**Problem set**
1. According to the employment agreement, on what date does the Agreement Term end?
2. Carry on the employment agreement from its last line, writing subsection (a) of the Compensation and Expenses section.

**Source text**
——

This Amended and Restated Employment Agreement, dated as of October 30, 2008 (the “Agreement”) is made by and between USA Mobility, Inc., a Delaware corporation (the “Company”) and Vincent D. Kelly (the “Executive”).

WHEREAS, the Company and Executive are parties to that certain Employment Agreement dated November 16, 2004, and amended as of October 30, 2007, pursuant to which the Executive has been employed as the Chief Executive Officer and President of the Company (the “Original Employment Agreement”); and

WHEREAS, the Company and the Executive desire to amend and restate in full the Executive’s Original Employment Agreement with the Company and, in order to do so, enter into this Agreement.

NOW, THEREFORE, in consideration of the foregoing and the covenants and agreements set forth in this Agreement, and other good and valuable consideration, the receipt and sufficiency of which are hereby acknowledged, the parties agree as follows:

1.

 

Employment . The Company shall employ the Executive as the Chief Executive Officer and President of the Company based upon the terms and conditions set forth in this Agreement, for the period of time specified in Section 3. In such positions, the Executive shall report directly and exclusively to the Board of Directors of the Company (the “Board”).

 

 

 

2.

 

Duties and Authority . During the term of this Agreement, as the Chief Executive Officer and President of the Company, under the direction and subject to the control of the Board (which direction shall be such as is customarily exercised over a chief executive officer of a public company), the Executive shall be responsible for the business, affairs, properties and operations of the Company, and shall have general executive charge, management and control of the Company, with all such powers and authority with respect to such business, affairs, properties, and operations as may be reasonably incident to such duties and responsibilities, and shall perform such other duties for the Company as the Board may determine from time to time. The Executive shall devote the Executive’s reasonable best efforts and full business time, energies and talents to the performance of the Executive’s duties and the advancement of the business and affairs of the Company.

 

 

 

3.

 

Term . The term of this Agreement and the period of employment of the Executive by the Company hereunder (the “Agreement Term”) shall commence on November 16, 2008 (the “Effective Date”) and shall end on December 31, 2012 (the “Expiration Date”), unless earlier terminated pursuant to Section 7 herein. Provided that the Executive remains employed by the Company, as of the Expiration Date the Executive (i) shall become an employee “at will,” and (ii) provided he remains employed with the Company after the Expiration Date as its Chief Executive Officer and President or a person reporting directly to such officer, shall be entitled on a most favored nations basis to any and all such benefits and other perquisites as are then available to any person(s) then reporting directly to the Chief Executive Officer, including any change of control plans, agreements or programs as well as any severance plans,

 


 

 

 

agreements or programs, on terms and conditions as to each such perquisite and/or benefit no less favorable to the Executive than those used for the applicable person.

4.

 

Compensation and Expenses .

 

 

 

(a)

——

**Given data**
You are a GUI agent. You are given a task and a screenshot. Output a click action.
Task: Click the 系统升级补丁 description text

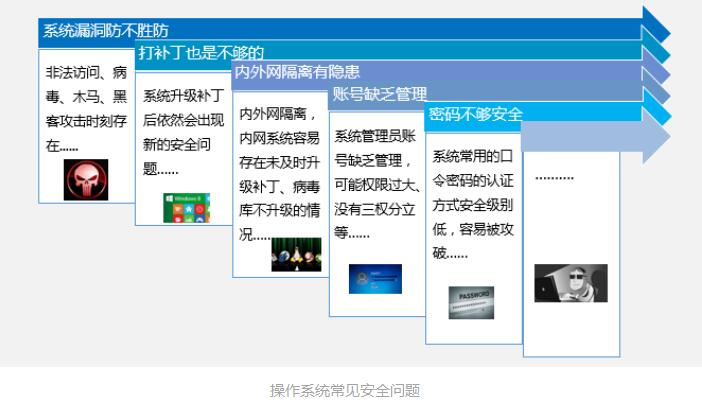pyautogui.click(x=183, y=132)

——

**Task answers**
1. December 31, 2012

2.
Base Salary . In consideration for the Executive’s services and subject to the terms and conditions of this Agreement, the Company shall pay to the Executive an annual base salary (the “Base Salary”) equal to Six Hundred Thousand Dollars ($600,000), commencing as of the Effective Date. The Base Salary shall be payable biweekly or in such other installments as shall be consistent with the Company’s payroll procedures. The Company shall deduct and withhold all necessary social security and withholding taxes and any other similar sums required by law or authorized by the Executive with respect to the payment of the Base Salary. The Board shall review the Base Salary annually before December 31 and may, in its discretion, increase, but not decrease, his Base Salary in any renewal, extension or replacement of this Agreement. The Board shall also review the appropriateness of creating additional forms of nonqualified executive compensation to cover the Executive.

 

 

 

(b)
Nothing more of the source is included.